I used to visit other SP forum, and there was a guy that lived near my area, he told the story of his life, basically a 30yo man, still living with his parents, dropped college years ago, no stable job. And I read that and told to myself: "Man, that will NEVER be me, I'm glad for that. At least I'm already half way through my career".
But here I am, foreseeing the same future that poor fellow shared.

Right now, I don't want nothing from this existence. I see life and I see death, and neither one appeals to me.

I'm an old man, I feel like I don't want anything else but let things go its course and passively let my being deteriorate and wait to die.

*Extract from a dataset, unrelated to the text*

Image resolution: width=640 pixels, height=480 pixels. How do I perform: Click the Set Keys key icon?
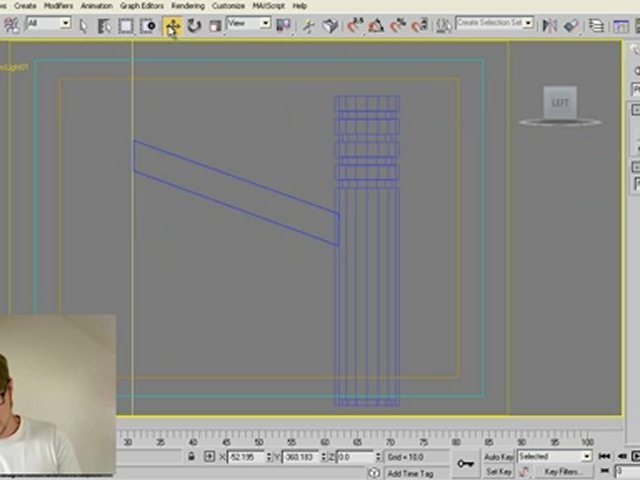[465, 464]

So, did you see it coming too? Your fall? Did your teenager self even wonder if you'd end up in this state?
 

hardy

Well-known member
ya..pretty much sums about my story. But maybe maybe, this is happening for good. Life is more than getting good grades..it's about taking the hits and moving forward. The hopelessness might be temporary if we can learn from life...!!

What is ur life teaching you?
 

Kiwong

Well-known member
I felt like that in my 30s too. Then I hit the lowest point of my life, my great fall, in my late thirties, early forties. Then somehow, I fought hard, and recovered my life. The last 5 years from 46-51 have been the best of my life.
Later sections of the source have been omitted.